What you will do:
The response must consist of the lines from the one holding "You are a computer-use" through the final line of the entries, given again exactly and without any pictures.

Screenshot grounding data
*** Begin section ***

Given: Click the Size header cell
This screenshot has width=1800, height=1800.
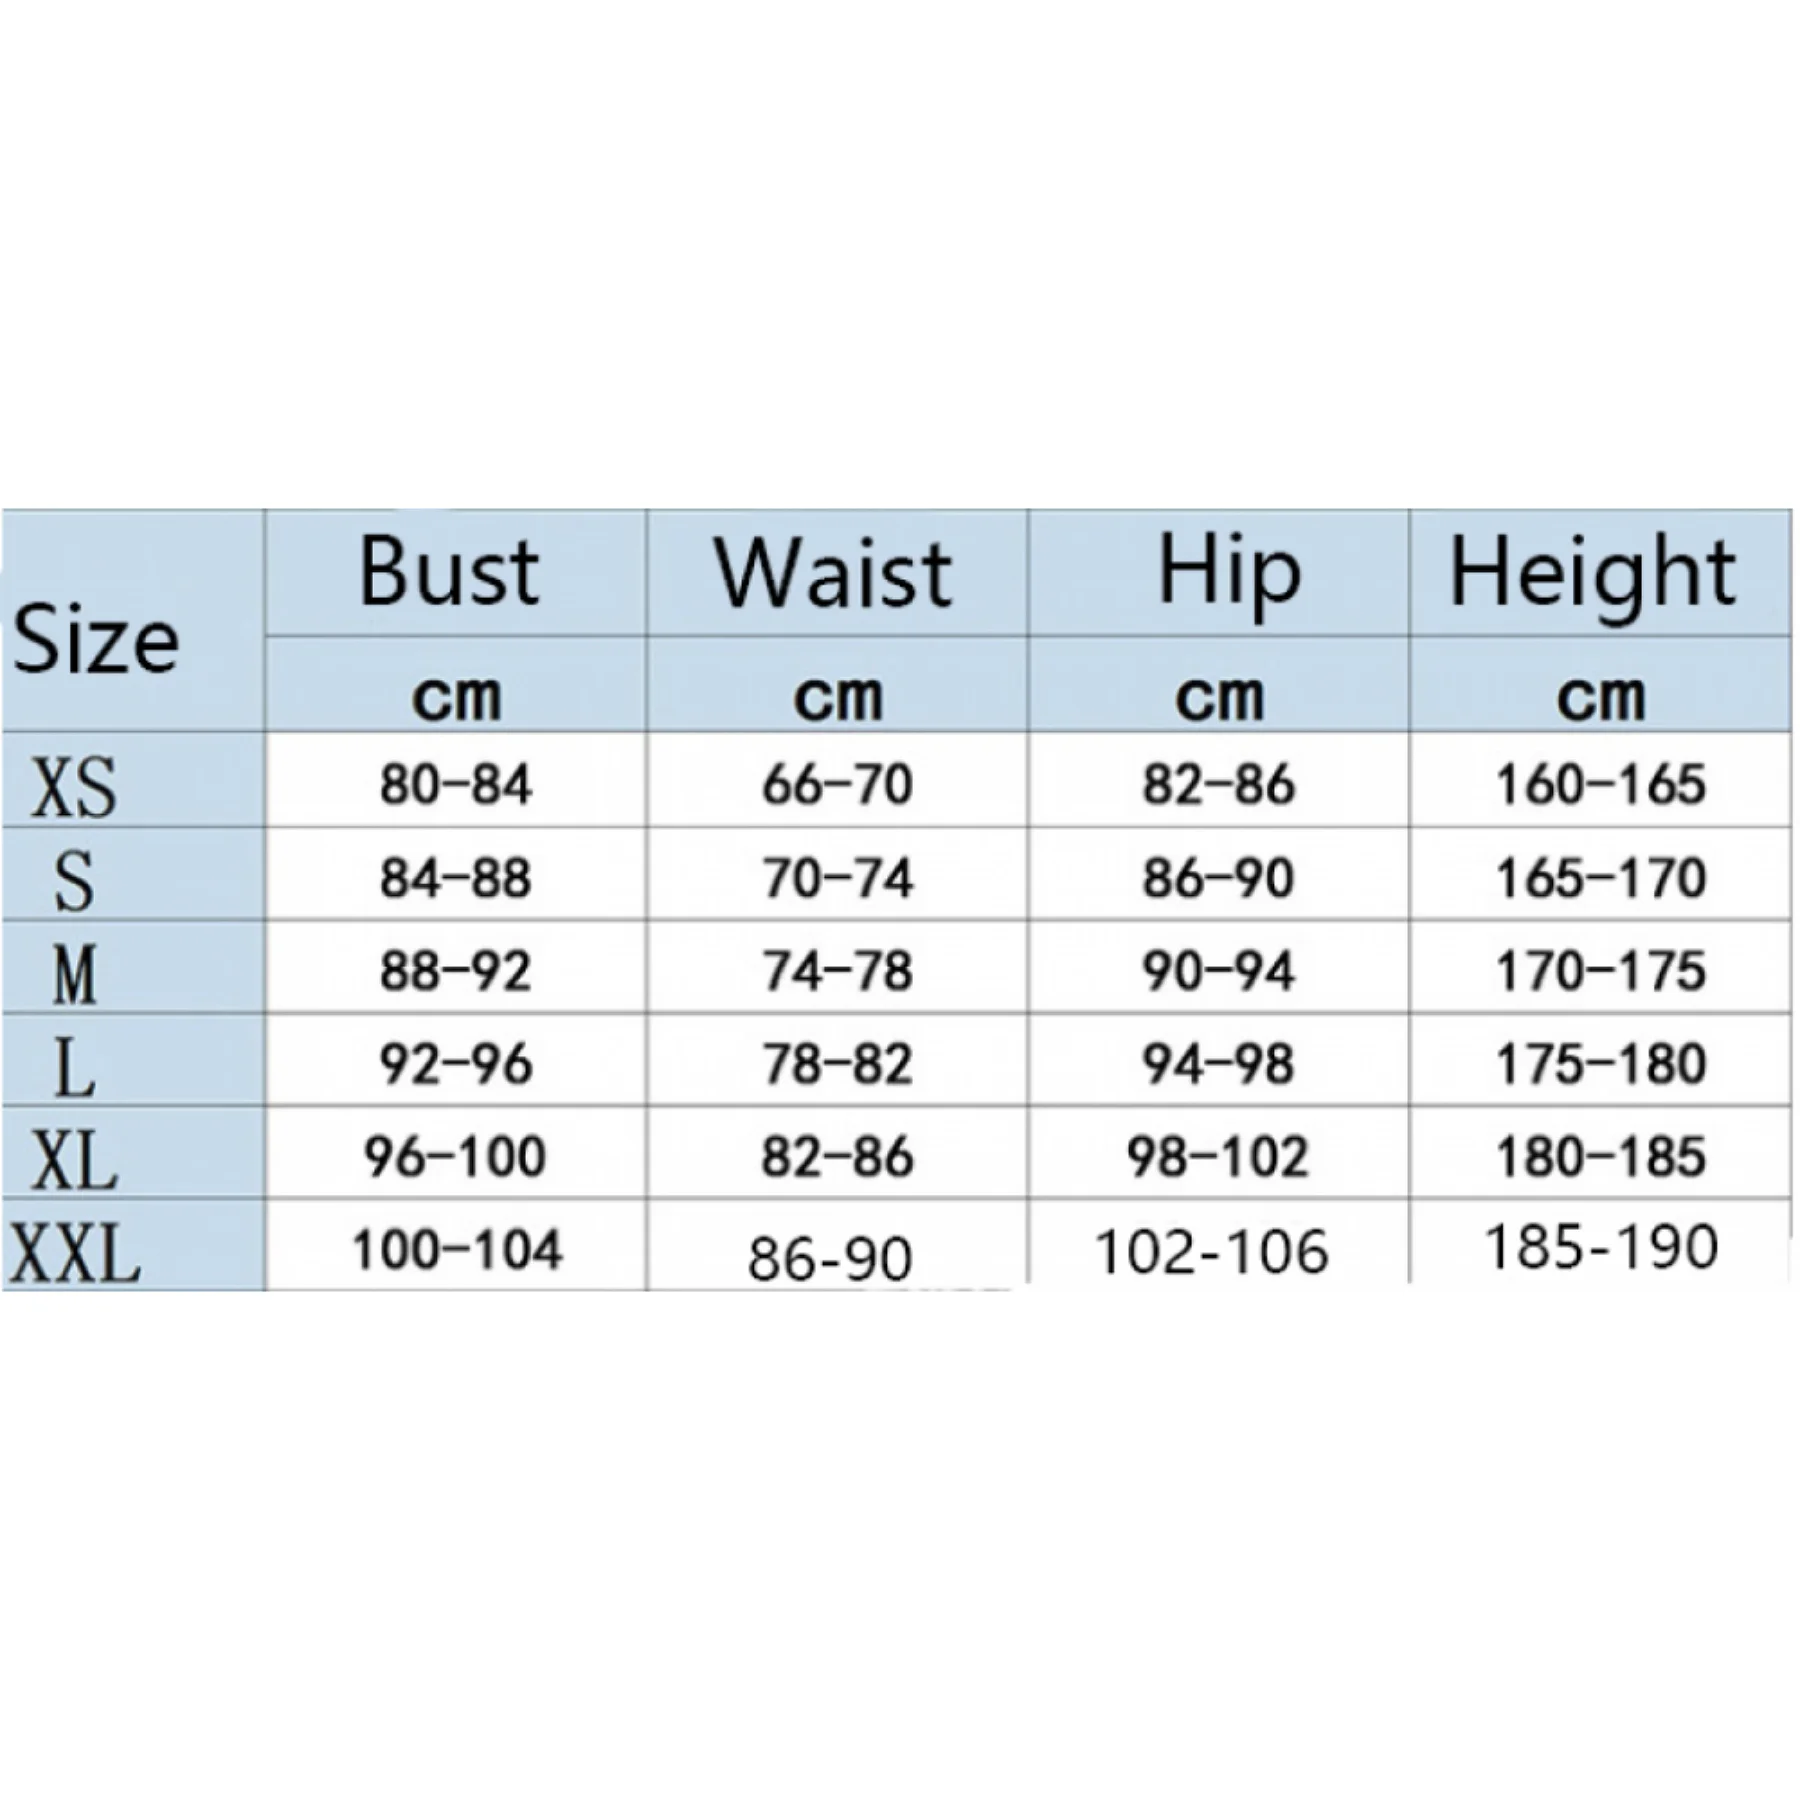Looking at the screenshot, I should coord(133,620).
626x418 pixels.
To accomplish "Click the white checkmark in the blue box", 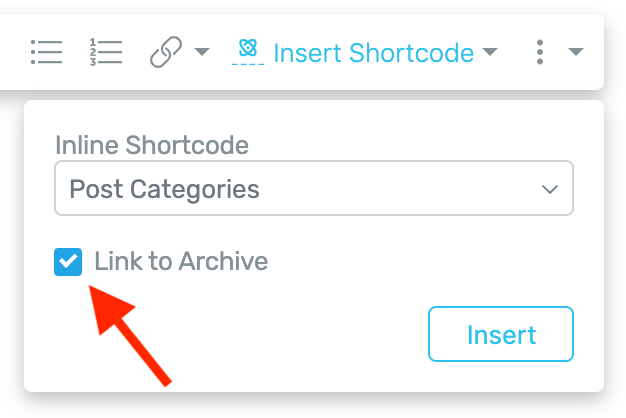I will (x=68, y=261).
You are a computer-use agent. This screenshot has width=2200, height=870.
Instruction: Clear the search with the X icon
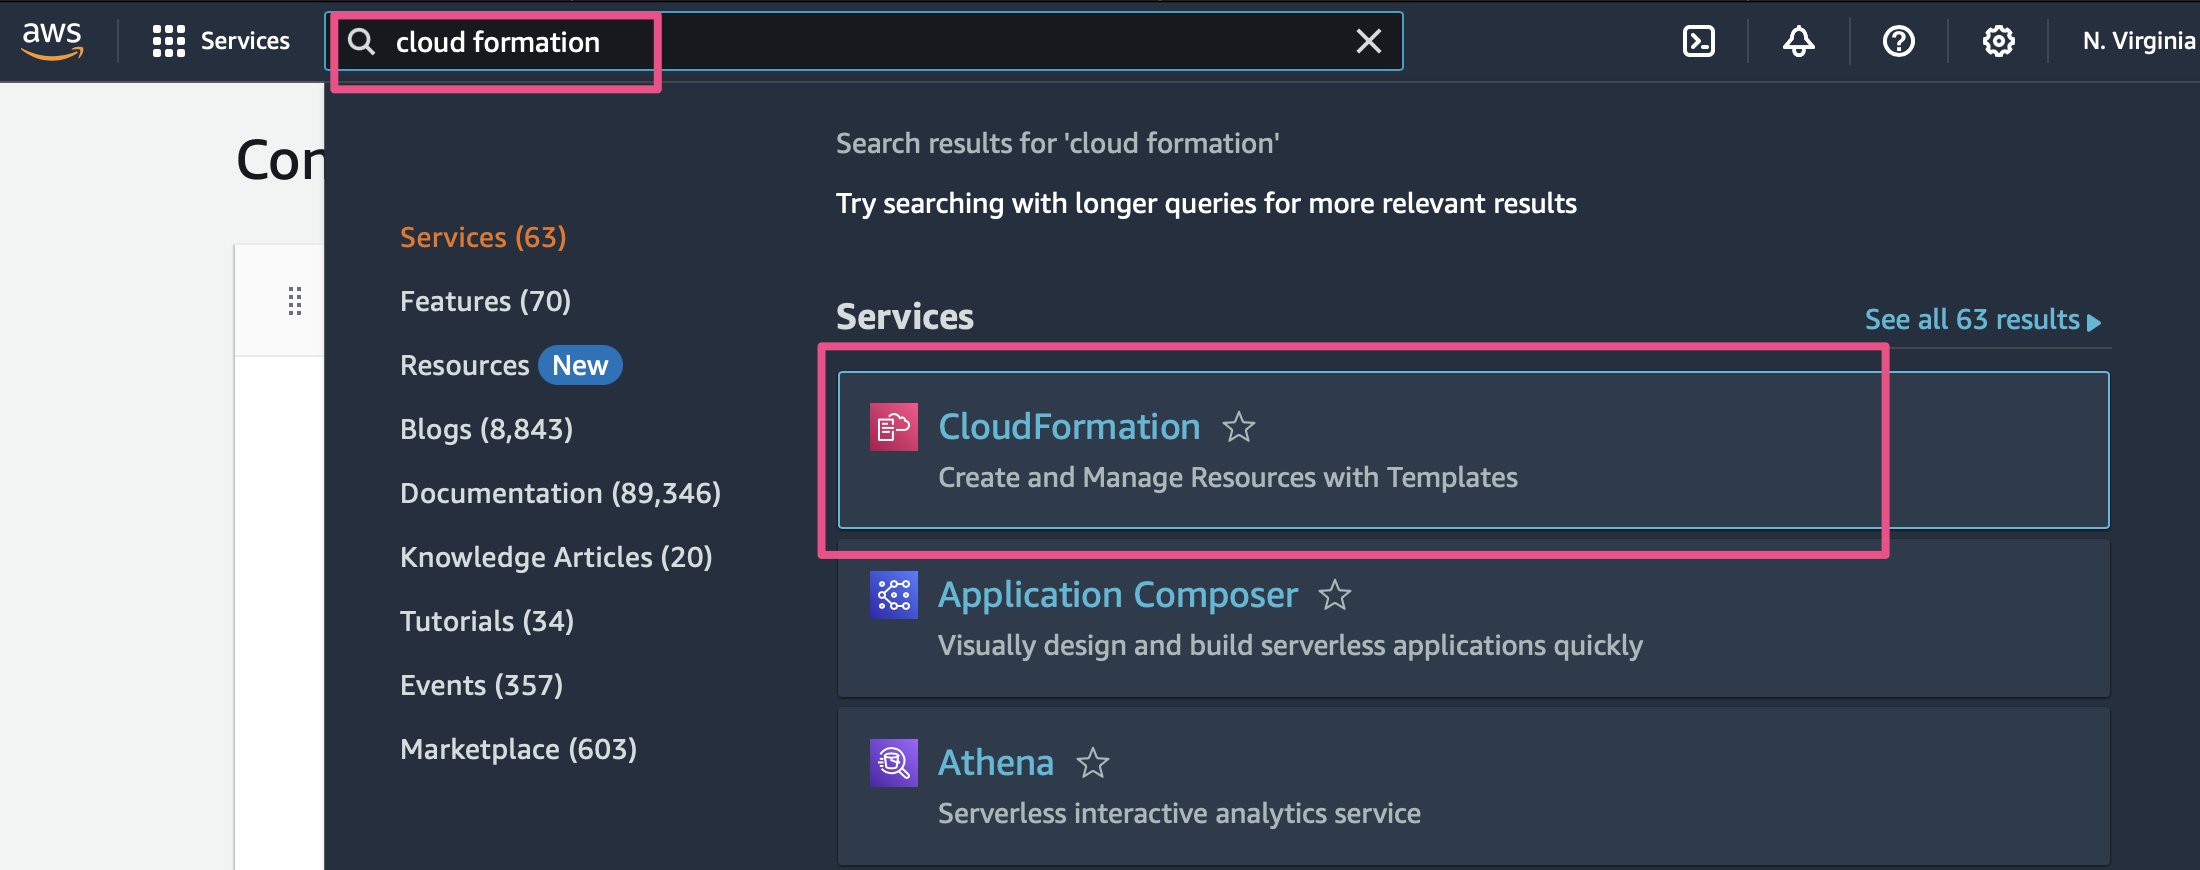pyautogui.click(x=1368, y=41)
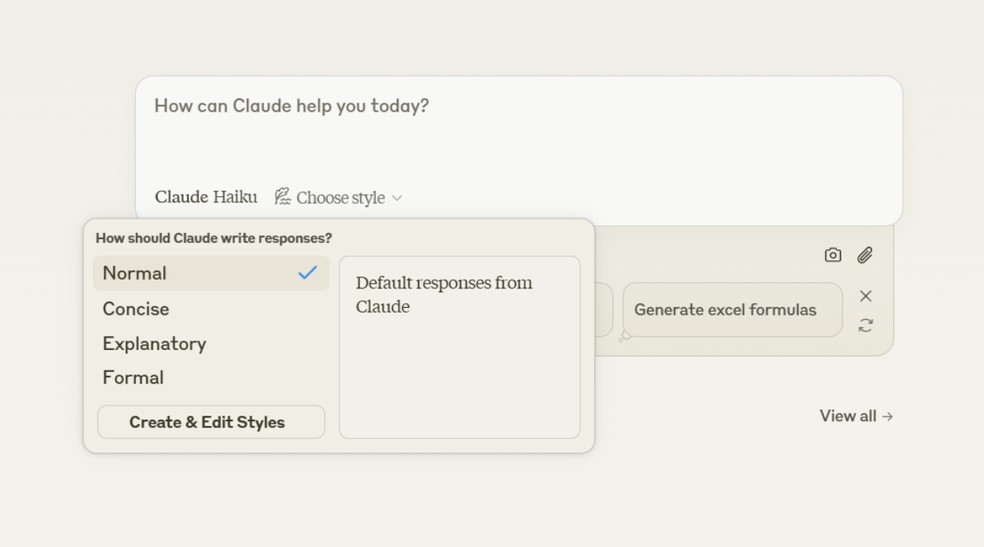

*** End section ***

Your solution:
You are a computer-use agent. This screenshot has width=2200, height=870.
Instruction: Clear the search with the X icon
pyautogui.click(x=1368, y=41)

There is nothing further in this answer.